This is an excerpt from EERE Network News, a weekly electronic newsletter.
February 24, 2006
Energy Officials Promote Solar, Biofuels, and Hydrogen Initiatives
DOE officials traveled around the country in late February to promote various aspects of President Bush's Advanced Energy Initiative. Secretary of Energy Samuel Bodman highlighted President Bush's Solar America Initiative during a visit to GT Equipment Technologies, Inc., which designs, manufactures, and assembles equipment for the solar power and semiconductor industries. The Solar America Initiative seeks to accelerate the widespread acceptance of clean solar energy technologies throughout the United States by 2015. The goal of the initiative is to generate enough solar energy by 2015 to provide 5 to 10 gigawatts of electricity, enough to power 1 to 2 million homes. See the DOE press release and the Solar America Initiative page on the DOE Solar Energy Technologies Program Web site.

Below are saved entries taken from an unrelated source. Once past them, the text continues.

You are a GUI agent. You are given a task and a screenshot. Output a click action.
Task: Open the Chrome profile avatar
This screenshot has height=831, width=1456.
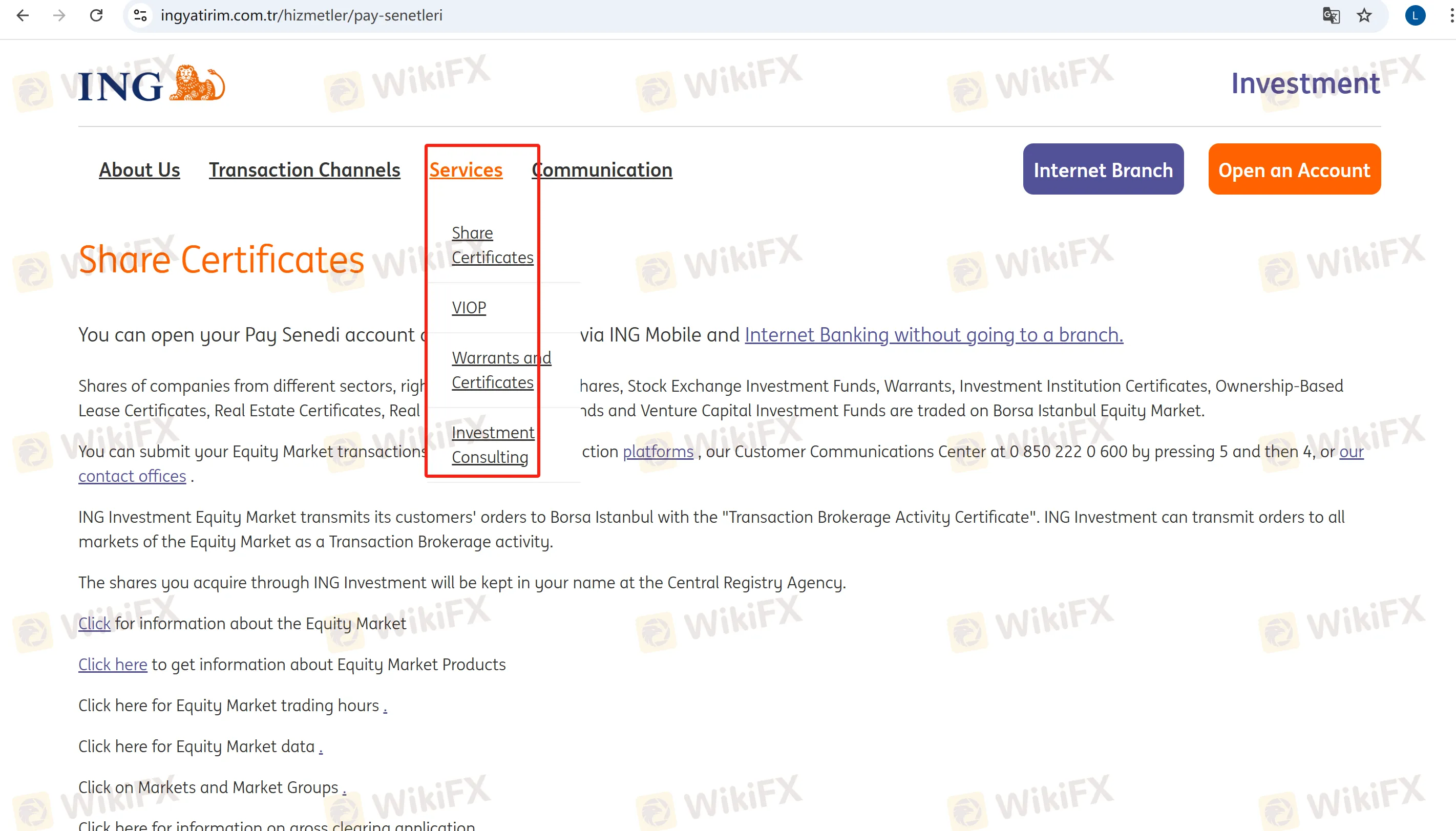click(x=1415, y=15)
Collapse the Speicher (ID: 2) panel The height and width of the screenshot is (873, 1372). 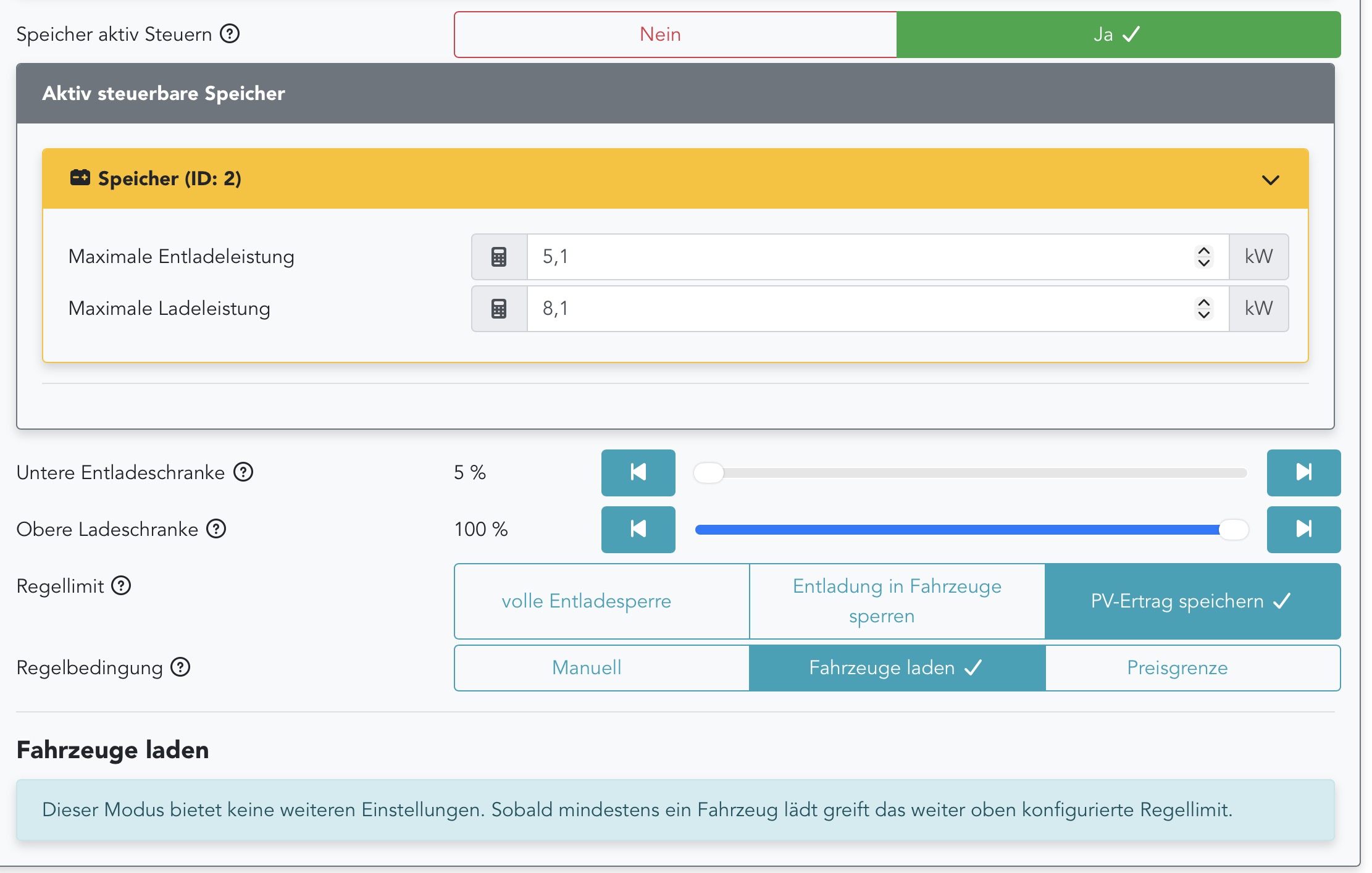coord(1270,180)
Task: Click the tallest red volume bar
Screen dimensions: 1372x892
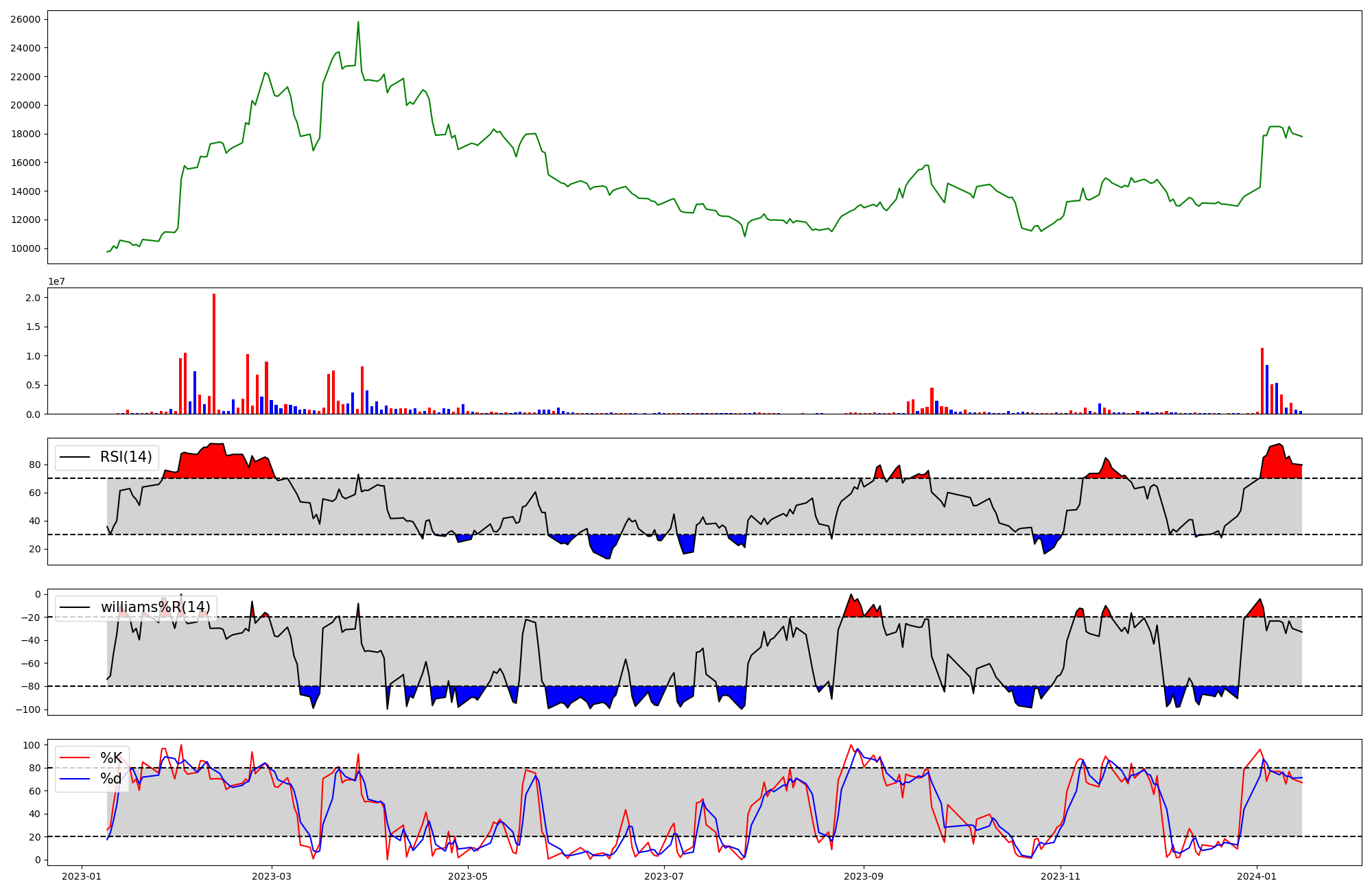Action: [214, 353]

Secretary Bodman also visited General Motors Fuel Cell Activities to highlight the President's Hydrogen Fuel Initiative. The President's budget for fiscal year (FY) 2007 includes $289.5 million for the initiative, a 22 percent increase. In addition, Douglas Faulkner, the Acting Assistant Secretary for Energy Efficiency and Renewable Energy, spoke about the President's Biofuels Initiative at the Biomass and Switchgrass Conference at Alabama's Auburn University. The initiative aims to make cellulosic ethanol cost-competitive by 2012, offering the potential to displace up to 30 percent of our nation's current fuel use by 2030. The President has requested $150 million for the Biofuels Initiative in his FY 2007 budget, a 60 percent increase. Finally, Karen Harbert, Assistant Secretary for Policy and International Affairs, toured the Steelcase Wood Plant in Grand Rapids, Michigan, and the Michigan Alternative and Renewable Energy Center. Steelcase Wood Plant is the world's first manufacturing plant to receive a LEED (Leadership in Energy and Environmental Design) certification from the U.S. Green Building Council. The Michigan Alternative and Renewable Energy Center is a LEED-certified demonstration facility for distributed power generation, featuring solar roof tiles, a fuel cell, and a nickel metal hydride battery. See the DOE press releases on the visits by Secretary Bodman, Acting Assistant Secretary Faulkner, and Assistant Secretary Harbert.